From the data below, restate every line word for word.

Extracted material:
"""

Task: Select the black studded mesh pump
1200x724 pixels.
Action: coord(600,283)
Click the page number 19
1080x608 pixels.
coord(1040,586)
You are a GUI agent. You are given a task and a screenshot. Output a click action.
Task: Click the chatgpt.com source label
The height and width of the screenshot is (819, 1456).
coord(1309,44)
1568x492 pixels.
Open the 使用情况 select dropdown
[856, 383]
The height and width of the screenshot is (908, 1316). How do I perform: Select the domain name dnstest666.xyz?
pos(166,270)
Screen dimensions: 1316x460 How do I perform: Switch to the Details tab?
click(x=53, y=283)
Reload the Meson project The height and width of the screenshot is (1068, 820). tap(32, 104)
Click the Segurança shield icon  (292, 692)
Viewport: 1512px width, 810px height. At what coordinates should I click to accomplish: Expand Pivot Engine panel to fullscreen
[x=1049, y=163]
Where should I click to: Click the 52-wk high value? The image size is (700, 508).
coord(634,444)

"""

Exercise result:
Task: Select the black studded mesh pump
1200x724 pixels.
Action: coord(600,283)
Click the page number 19
1080x608 pixels.
coord(1040,586)
You are a GUI agent. You are given a task and a screenshot. Output a click action.
Task: Click the chatgpt.com source label
The height and width of the screenshot is (819, 1456).
coord(1309,44)
1568x492 pixels.
Open the 使用情况 select dropdown
[856, 383]
The height and width of the screenshot is (908, 1316). How do I perform: Select the domain name dnstest666.xyz?
pos(166,270)
Screen dimensions: 1316x460 How do I perform: Switch to the Details tab?
click(x=53, y=283)
Reload the Meson project The height and width of the screenshot is (1068, 820). tap(32, 104)
Click the Segurança shield icon  (292, 692)
Viewport: 1512px width, 810px height. At what coordinates should I click to accomplish: Expand Pivot Engine panel to fullscreen
[x=1049, y=163]
Where should I click to: Click the 52-wk high value? The image size is (700, 508).
coord(634,444)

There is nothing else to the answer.